Define and Analyze a_n

For \( a_n = \frac{1}{x_n^n} \), and with the limit \( x_n \to \sqrt{2} \), determine the behavior of \( a_n \) as \( n \to \infty \). The sequence becomes \( a_n \approx \frac{1}{(\sqrt{2})^n} \), which behaves like \( (\frac{1}{\sqrt{2}})^n \).

Apply Root Test

The root test is given by \( \lim_{n \to \infty} \sqrt[n]{a_n} = \rho \). Substitute \( a_n = \frac{1}{x_n^n} \) to get \( \lim_{n \to \infty} \sqrt[n]{\frac{1}{(\sqrt{2})^n}} = \frac{1}{\sqrt{2}} \). Since \( \frac{1}{\sqrt{2}} < 1 \), the series converges.

Apply Limit Comparison Test

Next, use the limit comparison test with \( b_n = (\frac{1}{\sqrt{2}})^n \). We have \( \lim_{n \to \infty} \frac{a_n}{b_n} = 1 \), which is a finite nonzero number. As \( \sum b_n \) converges (it's a geometric series with ratio \( \frac{1}{\sqrt{2}} < 1 \)), by the limit comparison test, \( \sum a_n \) converges as well.

Key concepts

Root Test

The root test is a valuable tool for determining the convergence of an infinite series. It works by examining the behavior of the sequence elements as they grow. Specifically, the test considers the n-th root of the terms of the series.
For a given series \( \sum_{n=1}^{\infty} a_n \), we compute\[ \rho = \lim_{n \to \infty} \sqrt[n]{|a_n|} \]After finding \( \rho \), we can make conclusions as follows:

• If \( \rho < 1 \), the series converges absolutely.
• If \( \rho > 1 \) or \( \rho = \infty \), the series diverges.
• If \( \rho = 1 \), the test is inconclusive.

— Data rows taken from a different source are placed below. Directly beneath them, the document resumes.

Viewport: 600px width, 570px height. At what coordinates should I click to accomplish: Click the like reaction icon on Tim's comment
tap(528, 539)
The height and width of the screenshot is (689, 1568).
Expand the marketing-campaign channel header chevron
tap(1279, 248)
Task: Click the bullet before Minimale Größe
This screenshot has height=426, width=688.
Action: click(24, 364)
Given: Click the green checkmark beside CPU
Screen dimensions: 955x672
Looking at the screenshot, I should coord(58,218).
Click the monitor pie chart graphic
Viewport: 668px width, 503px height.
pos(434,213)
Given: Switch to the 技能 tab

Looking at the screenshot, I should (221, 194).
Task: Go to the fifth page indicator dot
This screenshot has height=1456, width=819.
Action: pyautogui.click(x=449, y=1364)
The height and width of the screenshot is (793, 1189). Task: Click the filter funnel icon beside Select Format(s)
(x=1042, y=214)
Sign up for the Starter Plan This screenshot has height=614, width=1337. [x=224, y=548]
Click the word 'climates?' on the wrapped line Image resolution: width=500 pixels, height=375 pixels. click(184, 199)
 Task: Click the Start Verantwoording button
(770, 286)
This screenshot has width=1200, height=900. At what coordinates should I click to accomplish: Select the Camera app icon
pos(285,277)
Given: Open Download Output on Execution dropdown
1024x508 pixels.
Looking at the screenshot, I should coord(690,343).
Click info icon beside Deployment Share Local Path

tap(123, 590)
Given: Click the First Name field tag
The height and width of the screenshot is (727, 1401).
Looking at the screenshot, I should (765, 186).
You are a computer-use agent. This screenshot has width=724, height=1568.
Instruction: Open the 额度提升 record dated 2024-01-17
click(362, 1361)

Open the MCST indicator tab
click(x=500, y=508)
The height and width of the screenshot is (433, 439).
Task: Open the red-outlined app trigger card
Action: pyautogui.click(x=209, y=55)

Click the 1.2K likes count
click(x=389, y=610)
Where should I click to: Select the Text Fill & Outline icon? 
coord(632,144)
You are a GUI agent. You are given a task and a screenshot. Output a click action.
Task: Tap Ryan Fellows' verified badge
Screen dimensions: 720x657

In this exercise, applying the root test led to \( \rho = \frac{1}{\sqrt{2}} \). Since \( \frac{1}{\sqrt{2}} < 1 \), it indicates that the series \( \sum_{n=1}^{\infty} a_n \) converges.

Limit Comparison Test

Another powerful method to decide the convergence of a series is the limit comparison test. It uses a comparison between the series of interest and a reference series that is known to converge or diverge.
For series \( \sum_{n=1}^{\infty} a_n \) and \( \sum_{n=1}^{\infty} b_n \), the limit comparison test examines:\[ \lim_{n \to \infty} \frac{a_n}{b_n} = L \]If \( L \) is a positive finite number, both series either converge or diverge together.
In our exercise, we compared \( a_n = \frac{1}{x_n^n} \) to \( b_n = \left(\frac{1}{\sqrt{2}}\right)^n \). The limit was found to be 1, confirming convergence of both series because \( \sum_{n=1}^{\infty} b_n \) is a convergent geometric series.

Series Convergence

Understanding series convergence is crucial in mathematics since it determines whether an infinite sum reaches a finite value. Different tests can verify convergence, such as the root test and limit comparison test highlighted herein.
A series \( \sum_{n=1}^{\infty} a_n \) converges if its partial sums tend towards a finite number as \( n \to \infty \). Often, mathematical tools are necessary to find whether this happens.
The exercise involved showed convergent behavior through calculated tests, using both root test and limit comparison lending confidence to the conclusion. Recognizing these patterns makes predicting convergence or divergence more intuitive with practice.

Geometric Series

Geometric series are a specific type of series where each term is a constant multiple of the previous term. They are of the form:\[ \sum_{n=1}^{\infty} ar^n \]where \( a \) is the first term and \( r \) is the common ratio.

• If the absolute value of \( r < 1 \), the geometric series converges.
• If \( |r| \geq 1 \), the series diverges.

In this exercise, the series \( \sum_{n=1}^{\infty} \left(\frac{1}{\sqrt{2}}\right)^n \) is a geometric series with \( a = 1 \) and \( r = \frac{1}{\sqrt{2}} \). With \( r < 1 \), it converges. This provided a critical comparison point in applying the limit comparison test, helping confirm the convergence of the original series.